A Reflection on Luke 10: 25-28
I would guess that most of us read these verses from the Gospel of Luke as simply the introductory framework to the Good Samaritan story that follows. Similar to the “once upon a time” that leads us into stories of our childhood, we tend to skim over this exchange between Jesus and the lawyer in our eagerness to get to the really important and interesting stuff that we know is coming. To do so, however, dilutes the teaching of the parable and risks unmooring its’ challenging message from relevance in our lives. Let me explain.
Lawyers in biblical days were scholars of Torah, the sacred text of the Hebrew people. They were revered and respected as educated and erudite. They were accustomed to deference particularly in religious teaching and in prescribing ethical applications of that teaching. So, I imagine that the lawyer who approached Jesus that day was more interested in demonstrating his academic acumen before the gathering crowd than in really learning anything new – looking forward to a kind of a first century, “Meet The Press” display of opinion. Perhaps he was even feeling a touch competitive, wanting to see for himself if the word on the street was true — if Jesus really did know his stuff.
I can empathize with the lawyer as I am sure many of you can as well. We are lovers of words and thought. We value study. We delight in the academic achievements of our children and draw joy from the well spoken word. All of this is well and good. In fact, Jesus commends the lawyer when the lawyer demonstrates his knowledge of the law (v. 26).
But in his maddening way, Jesus does not let us rest where we are. Jesus continually nudges us forward into continual growth as Gospel people, followers of Christ. For the lawyer that means, not just knowing the word but putting the word into practice. Jesus challenges the lawyer to take the words he knows by heart “Love the Lord your God with all your heart, and with all your soul, and with all your strength, and with all your mind and your neighbor as yourself (v.27) and to put them into action. Jesus challenges the lawyer to not just believe and know, but also to act! That is why Jesus tells the Good Samaritan story in that particular moment. He tells of the man who ministered to those who others ignored because that is the story the lawyer needed to hear.

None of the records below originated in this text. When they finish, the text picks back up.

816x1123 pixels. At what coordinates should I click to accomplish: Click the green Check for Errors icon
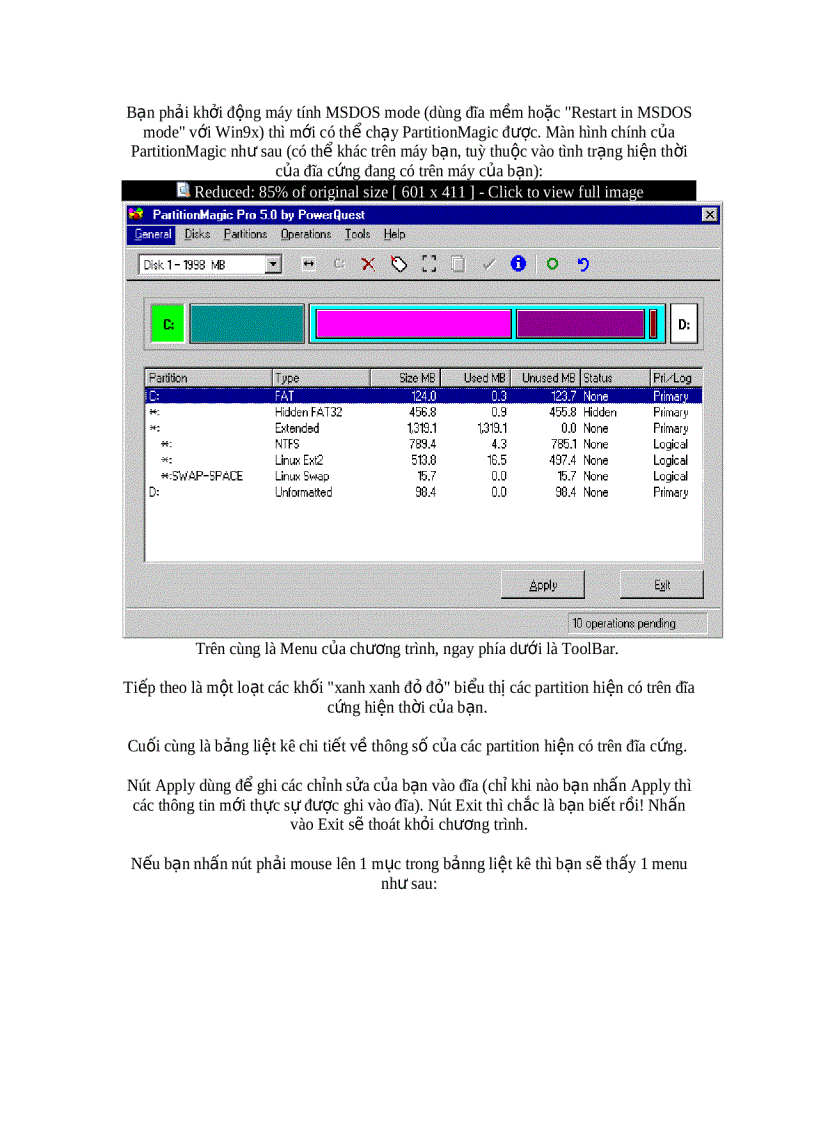[x=552, y=264]
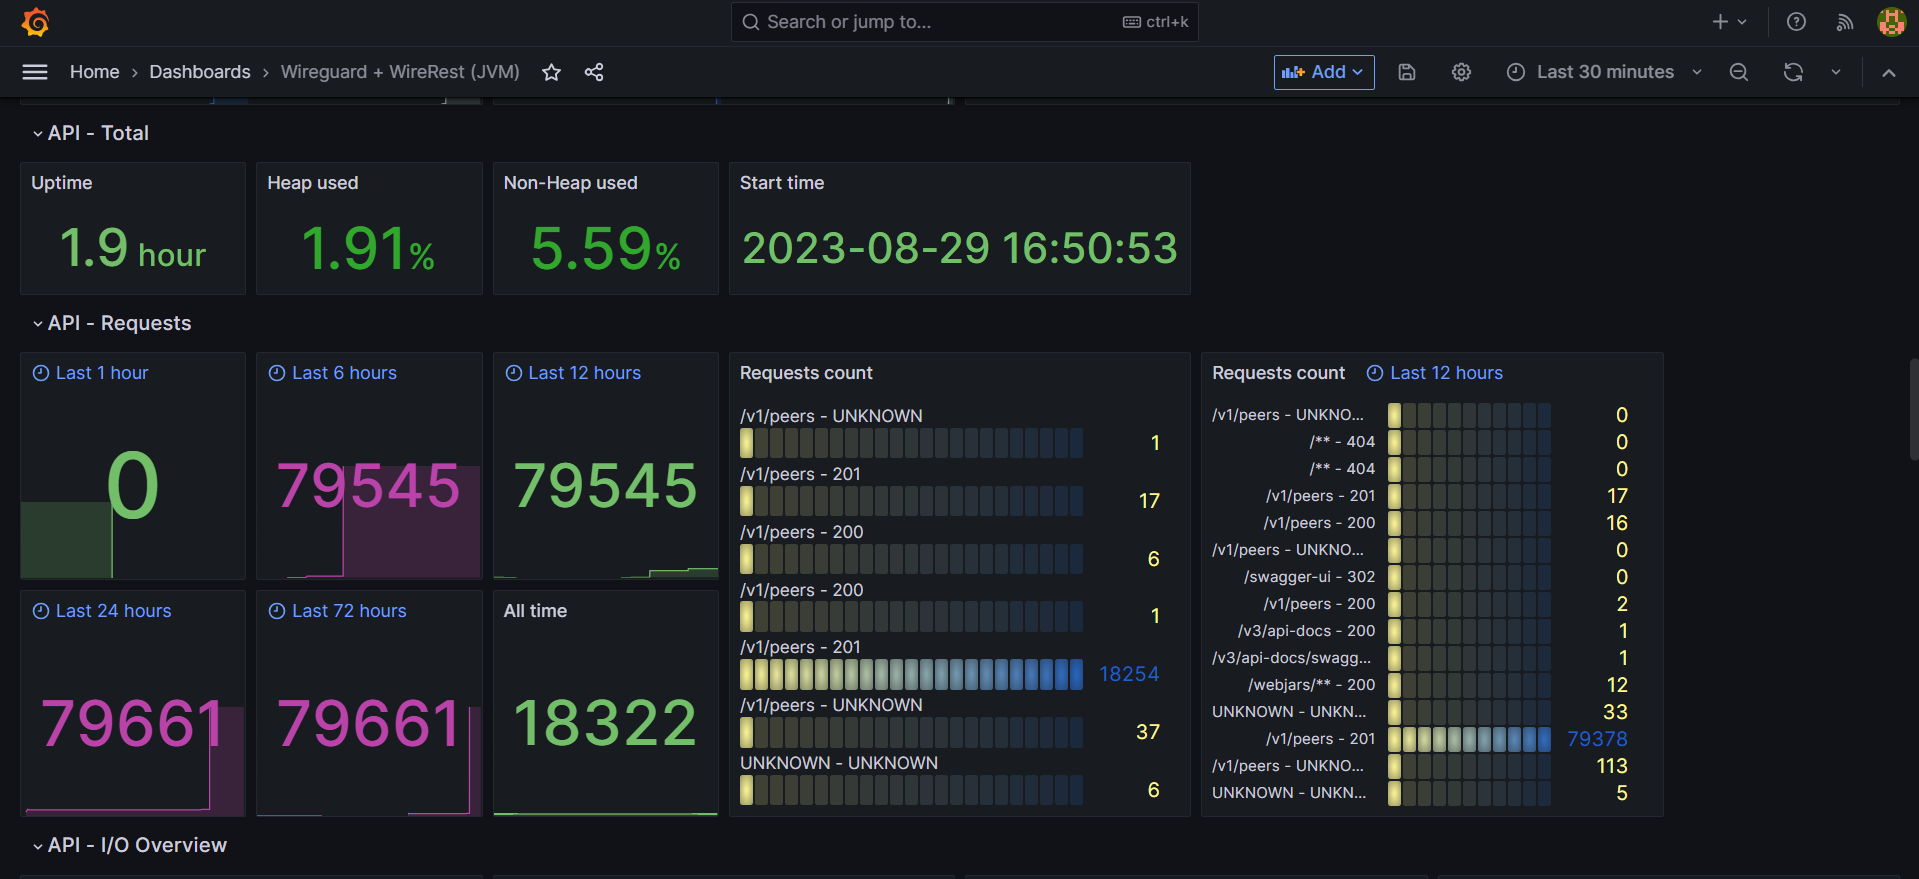The height and width of the screenshot is (879, 1919).
Task: Zoom out the time range
Action: click(1739, 72)
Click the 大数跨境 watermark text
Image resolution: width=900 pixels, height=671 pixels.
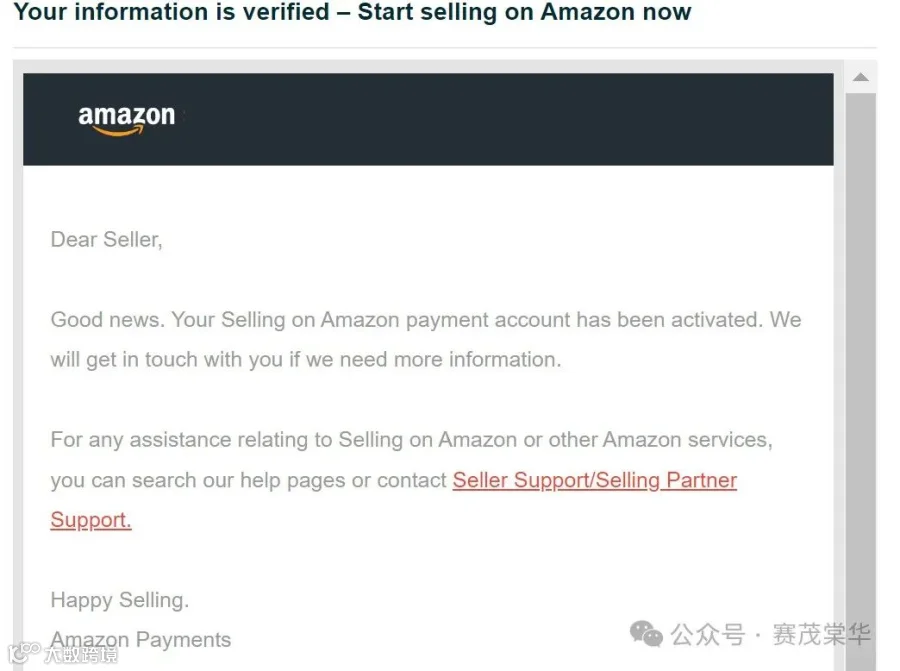click(82, 654)
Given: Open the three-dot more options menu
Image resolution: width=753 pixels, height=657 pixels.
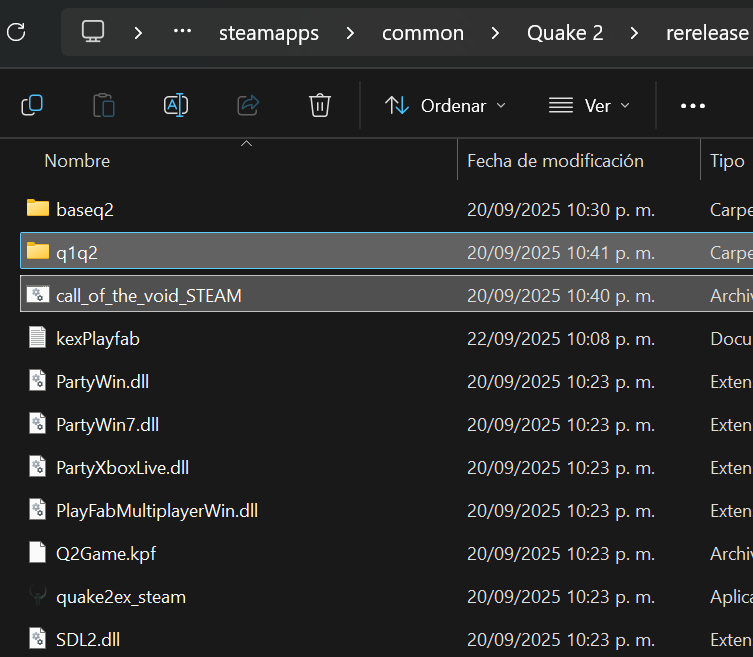Looking at the screenshot, I should coord(693,105).
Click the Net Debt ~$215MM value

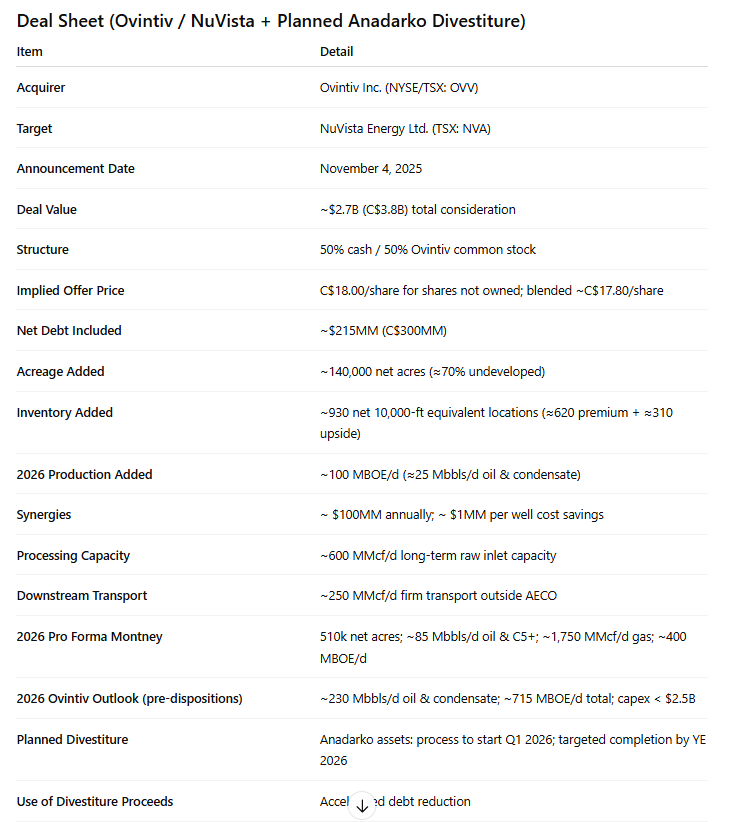click(383, 330)
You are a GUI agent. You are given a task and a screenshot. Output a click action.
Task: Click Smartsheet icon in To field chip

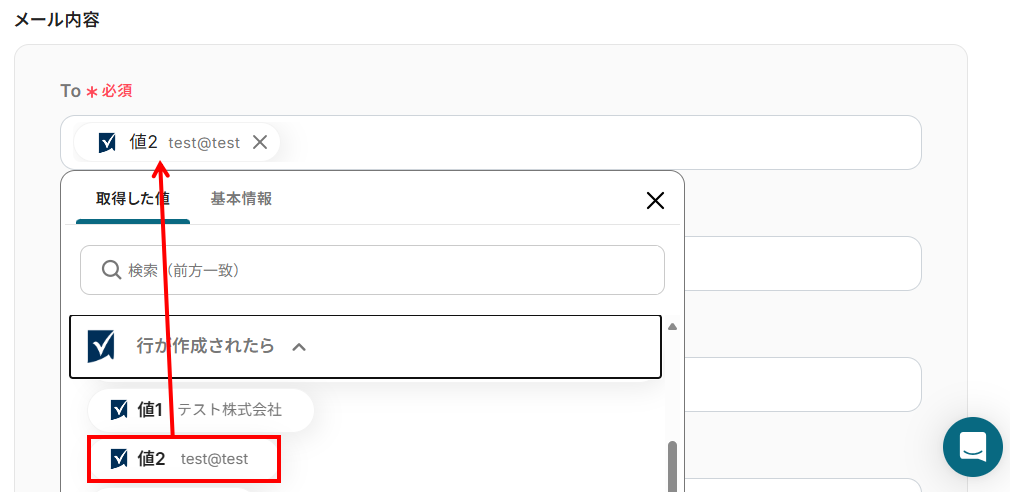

I wonder what story Jesus would have told if it was an activist that approached him on the dusty road that day instead of a lawyer. What if an activist who was working 24/7 traveling down every road in Judea looking for and caring for everyone that she could find came up to him? What if she approached Jesus, confident in her kingdom building work, ready to receive the praise that Jesus would so surely give her? I wonder what story Jesus would have told her?
You see, for me, the power of this passage and the Good Samaritan story that follows is in understanding that Jesus challenges us to fullness of life in all dimensions. Discipleship is a life-long process of growth. It is a dynamic interplay between the trinity of self, other and God that calls us to continued reflection, action and inspiration. As long as we are still breathing we can be sure that we have not yet arrived and that in the words of John Robinson, the Pastor of the Mayflower Pilgrims, “the Lord hath more light and truth yet to break forth from His holy word.”
So, I invite you to step into this Gospel passage – these words of Good news. I invite you center down in prayer and in that quiet place to imagine yourself approaching Jesus and asking him the lawyers question “Teacher, what must I do to inherit eternal life?” And then I invite you to listen with a still and open heart to the words of love and challenge that Jesus has for you.
– Praise be to the one who is always there to receive and instruct us. Amen.
 Elizabeth Nordbeck. “Theological Traditions of Congregationalism.” In Theology and Identity: traditions, movements and polity in the United Church of Christ. (United Church Press: Cleveland, Ohio. 1990).